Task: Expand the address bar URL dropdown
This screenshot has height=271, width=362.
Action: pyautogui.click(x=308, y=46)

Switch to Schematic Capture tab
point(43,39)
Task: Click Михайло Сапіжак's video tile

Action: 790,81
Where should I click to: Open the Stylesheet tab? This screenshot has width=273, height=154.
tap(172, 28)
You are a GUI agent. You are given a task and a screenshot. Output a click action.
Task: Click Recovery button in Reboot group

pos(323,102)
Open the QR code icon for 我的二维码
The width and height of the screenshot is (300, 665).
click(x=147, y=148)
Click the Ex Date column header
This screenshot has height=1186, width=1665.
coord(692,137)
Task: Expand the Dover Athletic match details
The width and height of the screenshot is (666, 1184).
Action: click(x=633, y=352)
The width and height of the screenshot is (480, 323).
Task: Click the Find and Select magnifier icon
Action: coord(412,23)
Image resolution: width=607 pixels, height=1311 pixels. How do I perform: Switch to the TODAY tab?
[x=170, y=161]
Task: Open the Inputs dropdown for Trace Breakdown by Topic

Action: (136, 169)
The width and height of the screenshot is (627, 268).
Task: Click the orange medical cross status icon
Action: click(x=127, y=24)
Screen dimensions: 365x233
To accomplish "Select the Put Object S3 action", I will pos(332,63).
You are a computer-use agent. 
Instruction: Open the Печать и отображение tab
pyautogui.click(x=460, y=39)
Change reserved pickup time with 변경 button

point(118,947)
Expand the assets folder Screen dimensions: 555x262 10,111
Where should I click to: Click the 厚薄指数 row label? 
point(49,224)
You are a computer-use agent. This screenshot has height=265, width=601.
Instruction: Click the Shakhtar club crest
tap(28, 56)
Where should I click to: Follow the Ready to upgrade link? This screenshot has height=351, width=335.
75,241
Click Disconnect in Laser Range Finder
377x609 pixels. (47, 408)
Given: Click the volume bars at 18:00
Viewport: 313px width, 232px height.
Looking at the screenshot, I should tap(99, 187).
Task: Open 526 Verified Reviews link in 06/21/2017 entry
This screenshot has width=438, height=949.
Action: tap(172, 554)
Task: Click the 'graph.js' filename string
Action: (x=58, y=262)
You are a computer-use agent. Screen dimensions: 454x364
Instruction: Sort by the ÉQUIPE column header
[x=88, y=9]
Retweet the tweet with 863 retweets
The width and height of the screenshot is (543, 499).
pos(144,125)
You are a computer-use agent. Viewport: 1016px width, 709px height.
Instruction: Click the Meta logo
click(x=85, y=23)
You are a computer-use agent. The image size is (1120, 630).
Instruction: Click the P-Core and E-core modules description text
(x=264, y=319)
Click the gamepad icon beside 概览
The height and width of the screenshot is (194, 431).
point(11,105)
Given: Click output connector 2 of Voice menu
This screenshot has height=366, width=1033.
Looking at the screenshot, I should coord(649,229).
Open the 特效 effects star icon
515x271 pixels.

++++++++++++++++++++

=== ASSIGNED TASK ===
The complete set of entries is to be restated word for word.

=== RESULT ===
Task: Expand the address bar URL dropdown
This screenshot has height=271, width=362.
Action: pyautogui.click(x=308, y=46)

Switch to Schematic Capture tab
point(43,39)
Task: Click Михайло Сапіжак's video tile

Action: 790,81
Where should I click to: Open the Stylesheet tab? This screenshot has width=273, height=154.
tap(172, 28)
You are a GUI agent. You are given a task and a screenshot. Output a click action.
Task: Click Recovery button in Reboot group

pos(323,102)
Open the QR code icon for 我的二维码
The width and height of the screenshot is (300, 665).
click(x=147, y=148)
Click the Ex Date column header
This screenshot has height=1186, width=1665.
coord(692,137)
Task: Expand the Dover Athletic match details
The width and height of the screenshot is (666, 1184).
Action: click(x=633, y=352)
The width and height of the screenshot is (480, 323).
Task: Click the Find and Select magnifier icon
Action: coord(412,23)
Image resolution: width=607 pixels, height=1311 pixels. How do I perform: Switch to the TODAY tab?
[x=170, y=161]
Task: Open the Inputs dropdown for Trace Breakdown by Topic

Action: (136, 169)
The width and height of the screenshot is (627, 268).
Task: Click the orange medical cross status icon
Action: click(x=127, y=24)
Screen dimensions: 365x233
To accomplish "Select the Put Object S3 action", I will pos(332,63).
You are a computer-use agent. 
Instruction: Open the Печать и отображение tab
pyautogui.click(x=460, y=39)
Change reserved pickup time with 변경 button

point(118,947)
Expand the assets folder Screen dimensions: 555x262 10,111
Where should I click to: Click the 厚薄指数 row label? 
point(49,224)
You are a computer-use agent. This screenshot has height=265, width=601.
Instruction: Click the Shakhtar club crest
tap(28, 56)
Where should I click to: Follow the Ready to upgrade link? This screenshot has height=351, width=335.
75,241
Click Disconnect in Laser Range Finder
377x609 pixels. (47, 408)
Given: Click the volume bars at 18:00
Viewport: 313px width, 232px height.
Looking at the screenshot, I should tap(99, 187).
Task: Open 526 Verified Reviews link in 06/21/2017 entry
This screenshot has width=438, height=949.
Action: tap(172, 554)
Task: Click the 'graph.js' filename string
Action: (x=58, y=262)
You are a computer-use agent. Screen dimensions: 454x364
Instruction: Sort by the ÉQUIPE column header
[x=88, y=9]
Retweet the tweet with 863 retweets
The width and height of the screenshot is (543, 499).
pos(144,125)
You are a computer-use agent. Viewport: 1016px width, 709px height.
Instruction: Click the Meta logo
click(x=85, y=23)
You are a computer-use agent. The image size is (1120, 630).
Instruction: Click the P-Core and E-core modules description text
(x=264, y=319)
Click the gamepad icon beside 概览
The height and width of the screenshot is (194, 431).
point(11,105)
Given: Click output connector 2 of Voice menu
This screenshot has height=366, width=1033.
Looking at the screenshot, I should coord(649,229).
Open the 特效 effects star icon
515x271 pixels.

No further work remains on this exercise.